Work to be completed: Please give the rows from the line containing "Where should I click to: Click the title" through the line containing "point(652,237)", both included, as a Markdown table with the columns Entry and Line, numbering each row and leaving out blank lines.

start Supplied data

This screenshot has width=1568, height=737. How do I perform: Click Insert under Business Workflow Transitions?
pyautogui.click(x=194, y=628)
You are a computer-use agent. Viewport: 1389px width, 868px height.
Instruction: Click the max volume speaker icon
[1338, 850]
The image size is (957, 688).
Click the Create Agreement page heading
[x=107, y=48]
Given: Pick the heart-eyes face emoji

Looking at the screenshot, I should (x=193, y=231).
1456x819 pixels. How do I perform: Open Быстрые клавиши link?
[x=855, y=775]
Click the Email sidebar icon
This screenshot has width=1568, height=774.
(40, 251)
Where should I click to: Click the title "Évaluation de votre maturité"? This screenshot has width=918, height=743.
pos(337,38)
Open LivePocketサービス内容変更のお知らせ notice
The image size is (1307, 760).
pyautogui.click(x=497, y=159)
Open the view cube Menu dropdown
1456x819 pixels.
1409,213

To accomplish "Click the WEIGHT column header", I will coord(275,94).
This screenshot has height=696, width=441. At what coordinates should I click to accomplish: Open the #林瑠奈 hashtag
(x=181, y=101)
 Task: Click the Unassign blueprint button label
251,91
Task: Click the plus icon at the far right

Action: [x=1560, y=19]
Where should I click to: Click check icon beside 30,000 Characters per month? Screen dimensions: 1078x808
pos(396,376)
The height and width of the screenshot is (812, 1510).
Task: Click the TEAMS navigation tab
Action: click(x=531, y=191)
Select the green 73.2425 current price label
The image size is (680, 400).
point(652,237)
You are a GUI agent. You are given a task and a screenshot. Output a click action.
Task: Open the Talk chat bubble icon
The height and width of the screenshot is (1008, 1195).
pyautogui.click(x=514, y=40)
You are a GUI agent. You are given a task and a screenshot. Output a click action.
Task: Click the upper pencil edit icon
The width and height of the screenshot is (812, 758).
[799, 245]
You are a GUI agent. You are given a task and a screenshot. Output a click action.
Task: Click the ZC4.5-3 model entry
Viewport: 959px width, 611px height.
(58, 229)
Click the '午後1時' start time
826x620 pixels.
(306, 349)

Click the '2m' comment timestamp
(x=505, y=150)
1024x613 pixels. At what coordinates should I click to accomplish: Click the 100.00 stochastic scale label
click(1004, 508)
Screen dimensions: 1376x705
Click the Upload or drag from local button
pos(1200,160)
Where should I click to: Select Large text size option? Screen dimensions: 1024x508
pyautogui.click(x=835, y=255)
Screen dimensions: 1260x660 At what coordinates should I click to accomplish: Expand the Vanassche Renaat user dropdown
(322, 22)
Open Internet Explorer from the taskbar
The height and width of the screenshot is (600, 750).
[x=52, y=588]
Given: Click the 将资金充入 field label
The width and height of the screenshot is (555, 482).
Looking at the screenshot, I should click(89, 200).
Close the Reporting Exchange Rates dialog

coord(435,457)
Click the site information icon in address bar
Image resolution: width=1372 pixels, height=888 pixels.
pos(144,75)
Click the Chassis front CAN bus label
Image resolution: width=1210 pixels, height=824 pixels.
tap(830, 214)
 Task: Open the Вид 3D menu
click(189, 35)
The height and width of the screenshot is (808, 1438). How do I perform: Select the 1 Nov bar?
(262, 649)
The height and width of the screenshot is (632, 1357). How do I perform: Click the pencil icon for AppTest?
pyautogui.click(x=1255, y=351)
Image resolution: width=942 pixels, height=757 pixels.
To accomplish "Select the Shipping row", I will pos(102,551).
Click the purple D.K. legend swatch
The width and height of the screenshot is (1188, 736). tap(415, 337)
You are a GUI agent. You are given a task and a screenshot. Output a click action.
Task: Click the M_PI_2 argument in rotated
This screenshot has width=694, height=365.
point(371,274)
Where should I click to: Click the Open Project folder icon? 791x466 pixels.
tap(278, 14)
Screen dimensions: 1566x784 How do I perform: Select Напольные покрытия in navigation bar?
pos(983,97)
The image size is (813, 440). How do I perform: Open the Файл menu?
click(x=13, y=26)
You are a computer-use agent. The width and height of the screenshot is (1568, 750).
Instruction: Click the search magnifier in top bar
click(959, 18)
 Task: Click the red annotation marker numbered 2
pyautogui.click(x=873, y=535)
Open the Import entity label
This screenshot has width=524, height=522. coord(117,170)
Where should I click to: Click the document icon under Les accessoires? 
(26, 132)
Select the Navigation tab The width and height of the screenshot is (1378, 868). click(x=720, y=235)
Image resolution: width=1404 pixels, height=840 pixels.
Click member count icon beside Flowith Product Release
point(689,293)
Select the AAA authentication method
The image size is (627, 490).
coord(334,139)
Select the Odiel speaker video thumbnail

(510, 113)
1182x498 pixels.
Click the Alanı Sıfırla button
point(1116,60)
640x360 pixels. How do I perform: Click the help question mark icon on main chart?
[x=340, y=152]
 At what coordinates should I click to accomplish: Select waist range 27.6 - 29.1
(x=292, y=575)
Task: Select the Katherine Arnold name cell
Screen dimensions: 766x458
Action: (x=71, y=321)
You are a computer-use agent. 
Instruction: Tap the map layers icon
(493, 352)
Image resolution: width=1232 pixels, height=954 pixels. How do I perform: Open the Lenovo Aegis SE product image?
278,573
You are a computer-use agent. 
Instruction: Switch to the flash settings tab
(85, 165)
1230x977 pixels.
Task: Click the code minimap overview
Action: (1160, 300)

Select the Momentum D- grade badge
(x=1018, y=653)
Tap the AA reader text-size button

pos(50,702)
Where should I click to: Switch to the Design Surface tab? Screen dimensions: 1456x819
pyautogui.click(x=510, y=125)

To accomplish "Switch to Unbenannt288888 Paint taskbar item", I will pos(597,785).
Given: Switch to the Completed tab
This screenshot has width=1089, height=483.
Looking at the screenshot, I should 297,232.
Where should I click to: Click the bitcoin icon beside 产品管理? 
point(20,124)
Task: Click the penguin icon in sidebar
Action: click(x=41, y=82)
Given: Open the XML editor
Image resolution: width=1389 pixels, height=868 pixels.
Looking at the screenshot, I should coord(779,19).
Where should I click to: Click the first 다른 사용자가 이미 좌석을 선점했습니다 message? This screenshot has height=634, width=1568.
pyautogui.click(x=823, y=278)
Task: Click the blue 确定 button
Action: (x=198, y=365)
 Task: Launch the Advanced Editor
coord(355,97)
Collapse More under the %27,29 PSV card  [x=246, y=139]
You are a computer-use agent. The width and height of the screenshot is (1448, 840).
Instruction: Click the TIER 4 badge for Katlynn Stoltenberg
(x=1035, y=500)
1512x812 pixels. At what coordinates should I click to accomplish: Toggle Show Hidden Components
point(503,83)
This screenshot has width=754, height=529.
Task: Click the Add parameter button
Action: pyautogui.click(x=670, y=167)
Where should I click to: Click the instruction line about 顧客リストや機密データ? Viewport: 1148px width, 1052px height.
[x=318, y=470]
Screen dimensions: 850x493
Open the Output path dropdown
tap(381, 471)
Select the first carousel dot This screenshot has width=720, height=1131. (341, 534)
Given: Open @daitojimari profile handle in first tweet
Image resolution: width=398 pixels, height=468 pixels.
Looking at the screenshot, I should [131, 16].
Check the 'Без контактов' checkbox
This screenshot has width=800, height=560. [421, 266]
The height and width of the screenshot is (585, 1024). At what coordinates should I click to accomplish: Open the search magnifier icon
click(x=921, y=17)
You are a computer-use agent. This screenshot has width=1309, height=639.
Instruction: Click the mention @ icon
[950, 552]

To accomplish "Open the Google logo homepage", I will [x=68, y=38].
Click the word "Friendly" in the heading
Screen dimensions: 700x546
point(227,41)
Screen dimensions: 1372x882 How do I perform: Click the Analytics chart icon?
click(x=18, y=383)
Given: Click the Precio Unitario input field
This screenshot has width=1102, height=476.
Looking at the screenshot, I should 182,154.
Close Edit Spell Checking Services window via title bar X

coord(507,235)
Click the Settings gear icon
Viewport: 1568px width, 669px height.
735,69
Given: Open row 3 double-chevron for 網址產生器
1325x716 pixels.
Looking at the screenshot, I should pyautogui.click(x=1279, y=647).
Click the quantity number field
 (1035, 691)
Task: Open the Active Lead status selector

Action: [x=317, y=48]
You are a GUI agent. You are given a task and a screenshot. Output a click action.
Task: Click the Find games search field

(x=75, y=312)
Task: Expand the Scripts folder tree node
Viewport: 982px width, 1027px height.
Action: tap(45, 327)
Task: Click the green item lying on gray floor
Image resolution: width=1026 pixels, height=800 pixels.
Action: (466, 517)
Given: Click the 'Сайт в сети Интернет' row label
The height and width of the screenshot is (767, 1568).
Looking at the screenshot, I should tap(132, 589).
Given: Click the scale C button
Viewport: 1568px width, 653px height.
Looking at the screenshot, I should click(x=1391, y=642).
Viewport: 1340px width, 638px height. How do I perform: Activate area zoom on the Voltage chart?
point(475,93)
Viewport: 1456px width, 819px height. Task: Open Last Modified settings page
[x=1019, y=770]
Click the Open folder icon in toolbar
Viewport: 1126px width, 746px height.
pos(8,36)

end Supplied data

Worked answer:
| Entry | Line |
|---|---|
| 1 | Where should I click to: Click the title "Évaluation de votre maturité"? This screenshot has width=918, height=743. |
| 2 | pos(337,38) |
| 3 | Open LivePocketサービス内容変更のお知らせ notice |
| 4 | The image size is (1307, 760). |
| 5 | pyautogui.click(x=497, y=159) |
| 6 | Open the view cube Menu dropdown |
| 7 | 1456x819 pixels. |
| 8 | 1409,213 |
| 9 | To accomplish "Click the WEIGHT column header", I will coord(275,94). |
| 10 | This screenshot has height=696, width=441. At what coordinates should I click to accomplish: Open the #林瑠奈 hashtag |
| 11 | (x=181, y=101) |
| 12 |  Task: Click the Unassign blueprint button label |
| 13 | 251,91 |
| 14 | Task: Click the plus icon at the far right |
| 15 | Action: [x=1560, y=19] |
| 16 | Where should I click to: Click check icon beside 30,000 Characters per month? Screen dimensions: 1078x808 |
| 17 | pos(396,376) |
| 18 | The height and width of the screenshot is (812, 1510). |
| 19 | Task: Click the TEAMS navigation tab |
| 20 | Action: click(x=531, y=191) |
| 21 | Select the green 73.2425 current price label |
| 22 | The image size is (680, 400). |
| 23 | point(652,237) |